**Instructions to follow**
From the first line to the last, copy the listing below word for word.

**Working data**
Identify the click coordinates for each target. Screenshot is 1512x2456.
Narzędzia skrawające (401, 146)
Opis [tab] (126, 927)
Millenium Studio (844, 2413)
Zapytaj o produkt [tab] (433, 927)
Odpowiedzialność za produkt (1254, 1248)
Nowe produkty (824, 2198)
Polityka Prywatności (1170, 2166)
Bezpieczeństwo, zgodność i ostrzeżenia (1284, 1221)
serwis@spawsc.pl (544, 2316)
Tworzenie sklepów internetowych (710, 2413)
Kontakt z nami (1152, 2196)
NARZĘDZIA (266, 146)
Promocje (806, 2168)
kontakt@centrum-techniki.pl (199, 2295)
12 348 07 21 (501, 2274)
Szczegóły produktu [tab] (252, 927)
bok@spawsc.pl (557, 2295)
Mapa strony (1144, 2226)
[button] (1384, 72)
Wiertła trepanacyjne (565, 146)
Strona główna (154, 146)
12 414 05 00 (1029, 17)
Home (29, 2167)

**Your response**
Identify the click coordinates for each target. Screenshot is 1512x2456.
Narzędzia skrawające (401, 146)
Opis [tab] (126, 927)
Millenium Studio (844, 2413)
Zapytaj o produkt [tab] (433, 927)
Odpowiedzialność za produkt (1254, 1248)
Nowe produkty (824, 2198)
Polityka Prywatności (1170, 2166)
Bezpieczeństwo, zgodność i ostrzeżenia (1284, 1221)
serwis@spawsc.pl (544, 2316)
Tworzenie sklepów internetowych (710, 2413)
Kontakt z nami (1152, 2196)
NARZĘDZIA (266, 146)
Promocje (806, 2168)
kontakt@centrum-techniki.pl (199, 2295)
12 348 07 21 (501, 2274)
Szczegóły produktu [tab] (252, 927)
bok@spawsc.pl (557, 2295)
Mapa strony (1144, 2226)
[button] (1384, 72)
Wiertła trepanacyjne (565, 146)
Strona główna (154, 146)
12 414 05 00 (1029, 17)
Home (29, 2167)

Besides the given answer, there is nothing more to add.